The initiative has identified potential program-related investments (PRIs) and grants to support Minnesota Community Development Financial Institutions (CDFIs). CDFIs are vital to serving underinvested communities under normal circumstances and even more crucial in a crisis. CDFIs can attract, leverage, and deploy capital far beyond philanthropic grant resources through social investments and market-rate capital. More importantly, they can make funds directly available to the hardest-hit communities. To date, the Integrated Capital Recovery Program has identified $62 million in PRIs and $12 million in grants from 22 CDFIs across Minnesota.
CDFIs align and aggregate those resources toward critical priorities of McKnight’s new Vibrant & Equitable Communities program. These priorities include rebuilding damaged corridors and neighborhoods, expanding local and collective ownership opportunities, and supporting small businesses or nonprofits owned or led by communities of color, women, or Indigenous people.
A Coordinated Approach to Problem-Solving
RSF Social Finance of San Francisco, which finances social entrepreneurs, coined the term integrated capital. It refers to the holistic, coordinated use of multiple philanthropic approaches to solve social and environmental problems. This includes financial capital and nonfinancial resources such as networking, advisory support, and knowledge sharing.
The Integrated Capital Recovery Program is an example of integrated capital in action. Participating foundations not only contribute capital but also exchange information, identify investments, develop shared analysis and due diligence, structure deals, and execute investments that would be too cumbersome or challenging for them to pursue alone.
Investing for Impact and a Triple Bottom Line
The Integrated Capital Recovery Program showcases how foundations can integrate program goals with institutional investments—the concept of impact investing, which marries social change with financial gain.
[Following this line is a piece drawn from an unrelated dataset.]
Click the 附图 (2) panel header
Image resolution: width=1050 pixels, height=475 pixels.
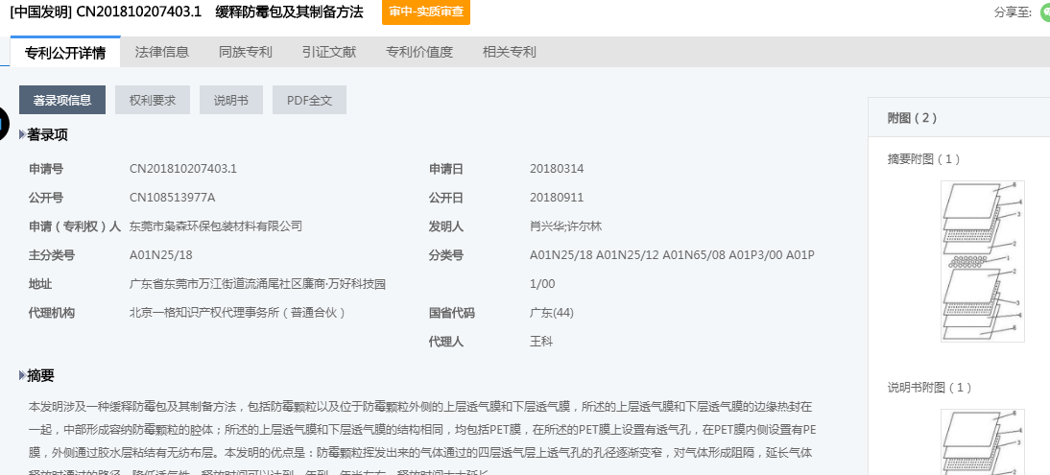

McKnight began its impact investing program in response to the 2008 Great Recession, another singular period of economic disruption that called for new strategies and bold action.
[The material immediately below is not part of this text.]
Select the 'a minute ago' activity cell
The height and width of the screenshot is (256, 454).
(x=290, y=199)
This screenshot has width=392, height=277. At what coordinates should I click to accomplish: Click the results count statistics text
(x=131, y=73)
At that time, impact investing was considered a sacrifice of financial capital for social good. McKnight used the strategy to optimize the Foundation’s resources in order to build and strengthen communities’ responses to the foreclosure crisis and economic downturn. In doing so, the Foundation ultimately experienced a triple bottom line: financial returns, programmatic returns, and learning returns.
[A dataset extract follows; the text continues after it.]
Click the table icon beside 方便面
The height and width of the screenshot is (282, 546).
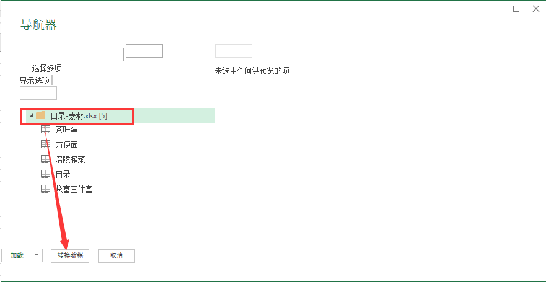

“Today approximately 45 percent of our endowment is mission aligned, achieving our programmatic goals and putting our values and resources to work in the world.”
Since then, impact investing has become a powerful tool for augmenting McKnight’s grantmaking. Today approximately 45 percent of our endowment is mission aligned, achieving our programmatic goals and putting our values and resources to work in the world. We seek investments that create affordable housing, help build the sustainability of our metro region, support small businesses owned by people of color, increase energy efficiency, promote the distributed generation of electricity, or reduce chemical inputs in commercial agriculture.
Join the Integrated Capital Recovery Program
Funders interested in joining the Integrated Capital Recovery Program should contact MCF. The organization will provide education about integrated capital and how the program can help funders make PRIs and grants to support long-term crisis recovery. MCF members can also view webinars to learn more.
For more information or to become involved with the program, contact Susan Hammel, MCF executive in residence.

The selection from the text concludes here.